Cabrales is currently exhibiting in The United States and Mexico: A Powerful Past, A Shared Future exhibition by Art in Embassies, at the U.S. Embassy residence of Ambassador Ken Salazar in Mexico City, MX curated by Camille Benton which will also showed at the 2023 Cervantino in Guanajuato, MX where he represented the United States of America in the History section of the exhibition.
Cabrales teaches all levels of Sculpture at UTEP, including Experimental Systems in Sculpture focused on STEAM elements in art and the Neon Sculpture program. He is head of the EASSI (Engineering + Art + Science = Social Impact) team that works on community engaged projects involving the arts and sciences in the Borderlands of El Paso.
Nicholas Galanin’s work engages contemporary culture from his perspective rooted in connection to land. He embeds incisive observation into his work, investigating intersections of culture and concept in form, image and sound.
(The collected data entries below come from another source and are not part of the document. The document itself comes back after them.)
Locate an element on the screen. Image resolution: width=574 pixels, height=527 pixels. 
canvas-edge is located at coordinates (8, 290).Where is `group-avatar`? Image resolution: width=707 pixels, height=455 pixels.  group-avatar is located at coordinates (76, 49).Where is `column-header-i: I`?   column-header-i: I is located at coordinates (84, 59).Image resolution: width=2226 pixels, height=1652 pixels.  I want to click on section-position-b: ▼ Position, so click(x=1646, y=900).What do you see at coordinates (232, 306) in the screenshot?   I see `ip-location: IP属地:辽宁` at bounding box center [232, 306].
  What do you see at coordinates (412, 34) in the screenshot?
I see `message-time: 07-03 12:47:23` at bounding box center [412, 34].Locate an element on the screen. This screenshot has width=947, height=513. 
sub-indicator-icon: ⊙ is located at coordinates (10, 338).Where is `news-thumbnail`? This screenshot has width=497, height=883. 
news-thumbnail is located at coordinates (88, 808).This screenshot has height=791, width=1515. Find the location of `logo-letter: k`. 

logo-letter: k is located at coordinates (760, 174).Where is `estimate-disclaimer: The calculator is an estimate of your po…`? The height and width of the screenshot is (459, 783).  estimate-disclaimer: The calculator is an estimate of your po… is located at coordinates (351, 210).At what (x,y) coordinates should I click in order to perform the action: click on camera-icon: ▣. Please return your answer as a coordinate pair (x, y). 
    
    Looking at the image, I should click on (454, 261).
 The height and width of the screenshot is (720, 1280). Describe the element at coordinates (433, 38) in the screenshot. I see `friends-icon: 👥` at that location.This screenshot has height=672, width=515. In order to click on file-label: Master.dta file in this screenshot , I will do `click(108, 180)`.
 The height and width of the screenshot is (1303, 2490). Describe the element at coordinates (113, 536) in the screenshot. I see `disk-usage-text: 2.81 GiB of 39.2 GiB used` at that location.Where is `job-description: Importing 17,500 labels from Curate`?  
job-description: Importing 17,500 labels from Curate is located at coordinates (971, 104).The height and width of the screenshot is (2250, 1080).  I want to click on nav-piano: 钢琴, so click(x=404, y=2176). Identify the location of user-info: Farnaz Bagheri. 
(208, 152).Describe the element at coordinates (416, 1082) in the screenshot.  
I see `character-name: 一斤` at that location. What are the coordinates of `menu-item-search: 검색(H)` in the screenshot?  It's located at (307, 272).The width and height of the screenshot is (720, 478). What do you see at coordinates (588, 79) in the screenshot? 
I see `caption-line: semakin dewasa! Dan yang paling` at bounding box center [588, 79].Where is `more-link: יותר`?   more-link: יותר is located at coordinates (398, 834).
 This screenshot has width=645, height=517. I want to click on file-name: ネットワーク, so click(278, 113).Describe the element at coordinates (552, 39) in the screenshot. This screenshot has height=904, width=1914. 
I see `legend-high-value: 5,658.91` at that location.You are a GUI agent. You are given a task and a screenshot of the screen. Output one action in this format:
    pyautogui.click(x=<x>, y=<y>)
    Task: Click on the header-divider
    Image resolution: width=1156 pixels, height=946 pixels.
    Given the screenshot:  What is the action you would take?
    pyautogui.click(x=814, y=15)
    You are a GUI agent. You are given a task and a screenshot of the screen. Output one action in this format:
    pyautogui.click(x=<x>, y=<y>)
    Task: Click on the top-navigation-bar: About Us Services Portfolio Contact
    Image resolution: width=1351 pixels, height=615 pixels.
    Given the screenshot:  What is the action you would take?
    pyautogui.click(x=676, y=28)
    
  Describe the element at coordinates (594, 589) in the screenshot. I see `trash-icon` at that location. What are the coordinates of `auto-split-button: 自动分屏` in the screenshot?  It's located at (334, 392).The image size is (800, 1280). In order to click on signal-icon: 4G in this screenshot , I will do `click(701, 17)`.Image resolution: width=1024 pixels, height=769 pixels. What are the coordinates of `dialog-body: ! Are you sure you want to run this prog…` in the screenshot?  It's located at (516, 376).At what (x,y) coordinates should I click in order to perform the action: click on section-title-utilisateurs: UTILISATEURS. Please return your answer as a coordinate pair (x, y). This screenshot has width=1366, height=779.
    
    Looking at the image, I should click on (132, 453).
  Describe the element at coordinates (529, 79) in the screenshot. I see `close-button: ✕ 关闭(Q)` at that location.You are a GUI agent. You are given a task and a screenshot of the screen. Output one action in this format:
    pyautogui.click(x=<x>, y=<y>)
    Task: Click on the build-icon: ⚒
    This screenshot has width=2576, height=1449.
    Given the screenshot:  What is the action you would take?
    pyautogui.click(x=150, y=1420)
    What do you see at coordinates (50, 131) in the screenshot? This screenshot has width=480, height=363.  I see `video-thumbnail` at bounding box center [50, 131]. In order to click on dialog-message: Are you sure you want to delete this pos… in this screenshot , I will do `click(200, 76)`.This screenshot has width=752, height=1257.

Galanin’s works embody critical thought as vessels of knowledge, culture and technology – inherently political, generous, unflinching, and poetic.
Galanin engages past, present and future to expose intentionally obscured collective memory and barriers to the acquisition of knowledge. His works critique commodification of culture, while contributing to the continuum of Tlingit art. Galanin employs materials and processes that expand dialogue on Indigenous artistic production, and how culture can be carried. His work is in numerous public and private collections and exhibited worldwide. Galanin apprenticed with master carvers, earned his BFA at London Guildhall University, and his MFA at Massey University, he lives and works with his family in Sitka, Alaska.
Marisa Williamson is a project-based artist who works in video, image-making, installation and performance around themes of history, race, feminism, and technology. Her work has been featured in exhibitions throughout the US, as well as Rome, Berlin, Switzerland, and Buenos Aires. She was a participant in the Skowhegan School of Painting & Sculpture in 2012 and the Whitney Museum’s Independent Study Program in 2014-2015.
Williamson holds a BA from Harvard University and an MFA from CalArts. She is an Assistant Professor of Visual Art at the University of Virginia with a research focus on Blackness.
Nsisong Udosen is a NYC-based design strategist and poet, currently serving as a Civic Season Design Fellow. While pursuing an MS in Strategic Design and Management at Parsons School of Design, her work explores the intersection of art and technology, with a focus on leveraging technology for social impact through projects that enhance wellbeing, dismantle polarization, and foster civic engagement.